## TASK INSTRUCTIONS
Once you find the line below that has "Viewport: 1174px width, 607px", output it and every line after it exactly, stopping after the line that has "Task: Send the", with no pictures.

## SOURCE MATERIAL
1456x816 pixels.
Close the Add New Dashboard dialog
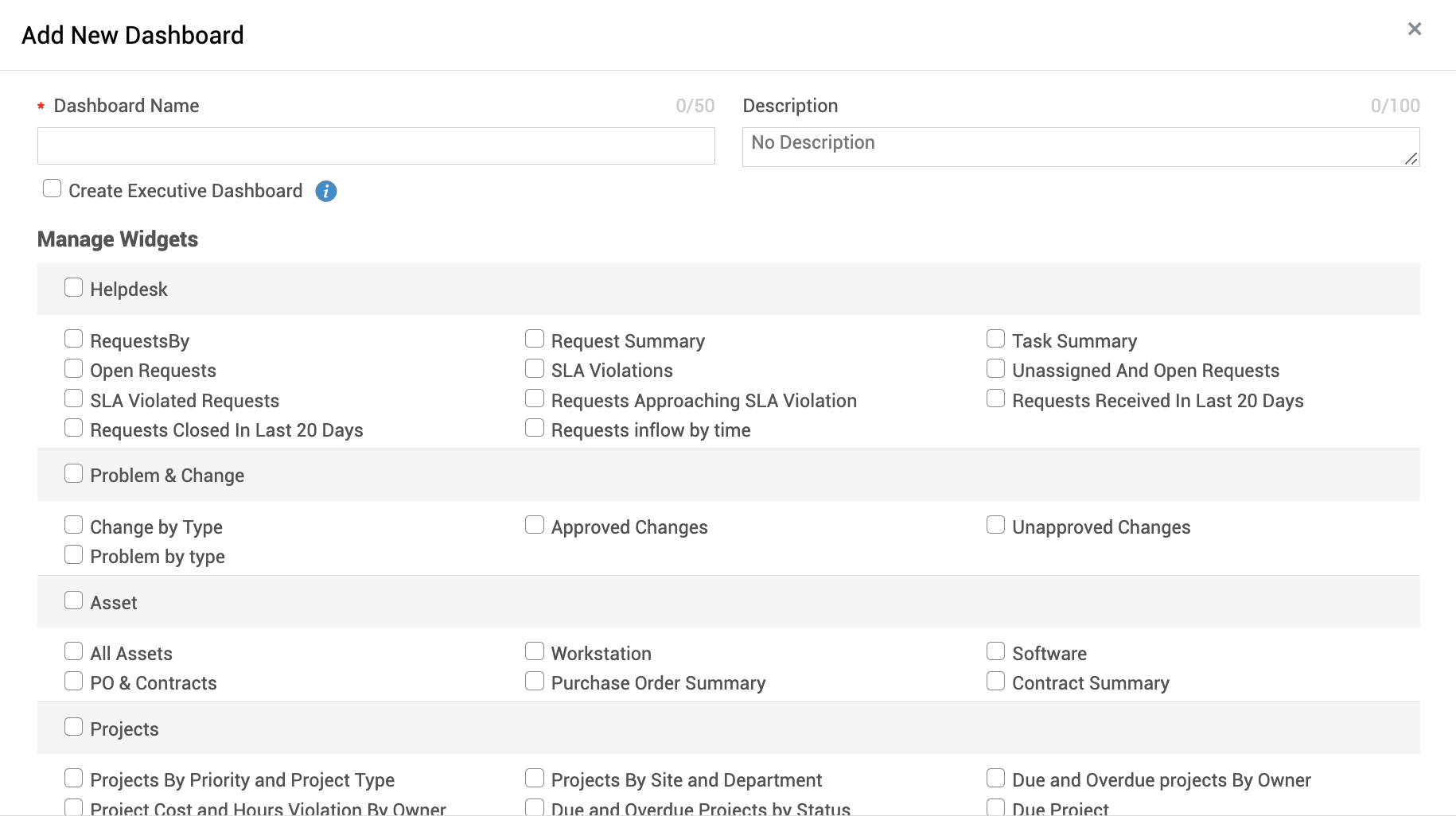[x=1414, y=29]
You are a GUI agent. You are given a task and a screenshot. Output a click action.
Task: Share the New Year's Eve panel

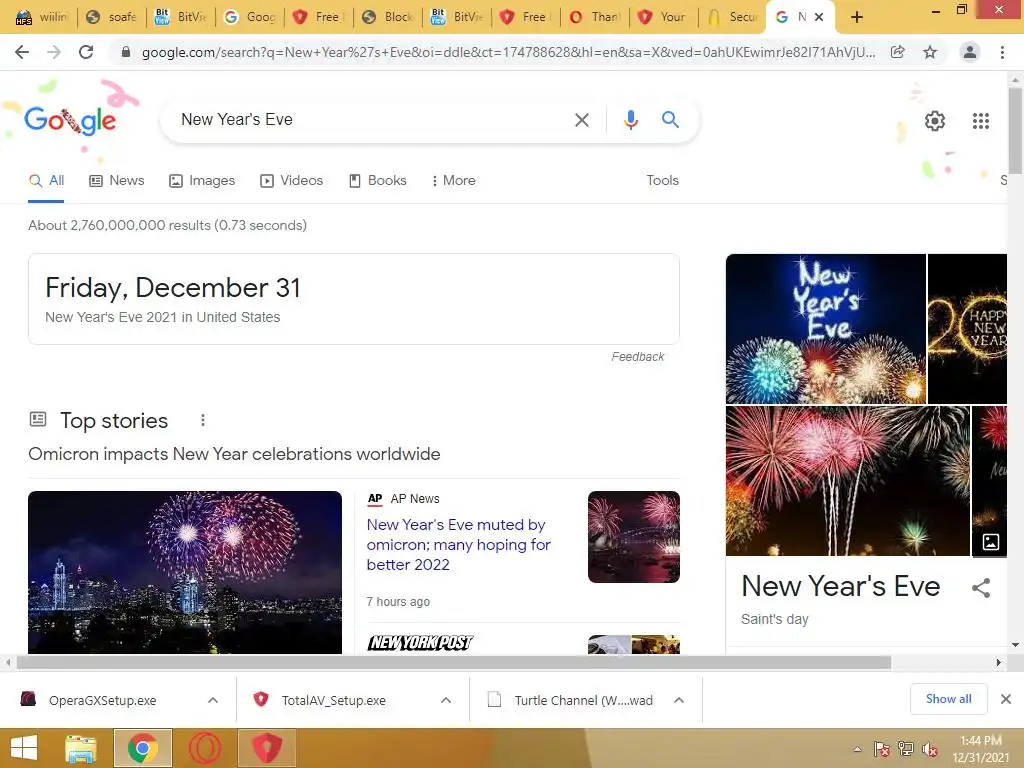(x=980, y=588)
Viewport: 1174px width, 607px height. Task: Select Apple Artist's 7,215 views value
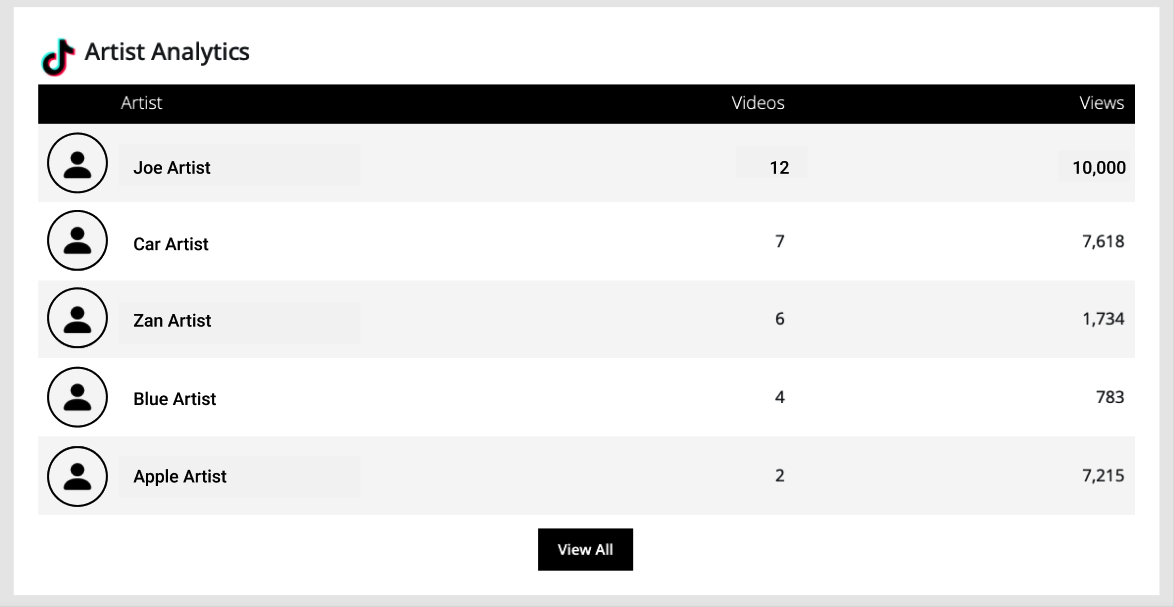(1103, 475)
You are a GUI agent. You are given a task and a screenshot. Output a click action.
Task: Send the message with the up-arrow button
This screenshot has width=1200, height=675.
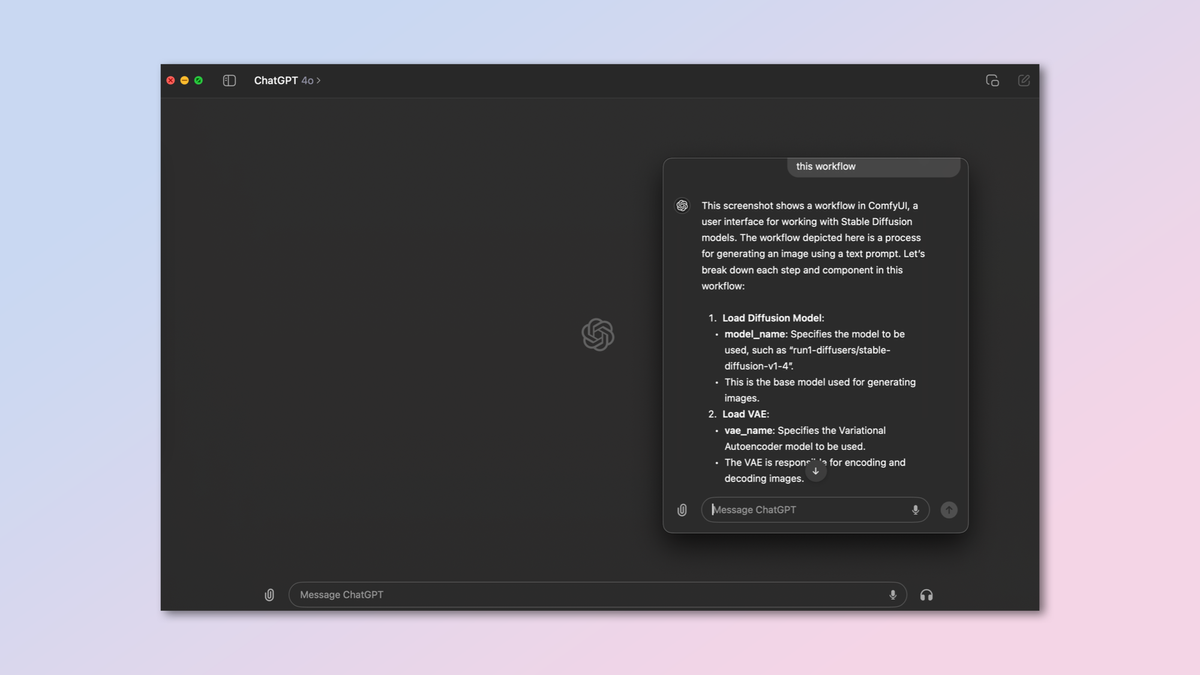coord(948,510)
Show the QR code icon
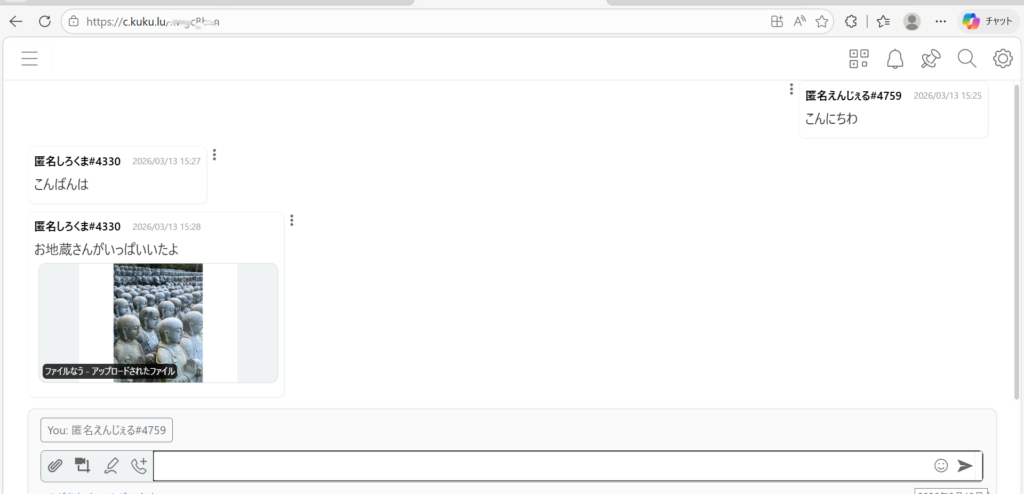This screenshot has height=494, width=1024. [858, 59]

## SOLUTION
Viewport: 1174px width, 607px height. Task: Select Apple Artist's 7,215 views value
(1103, 475)
You are a GUI agent. You are given a task and a screenshot. Output a click action.
Task: Send the message with the up-arrow button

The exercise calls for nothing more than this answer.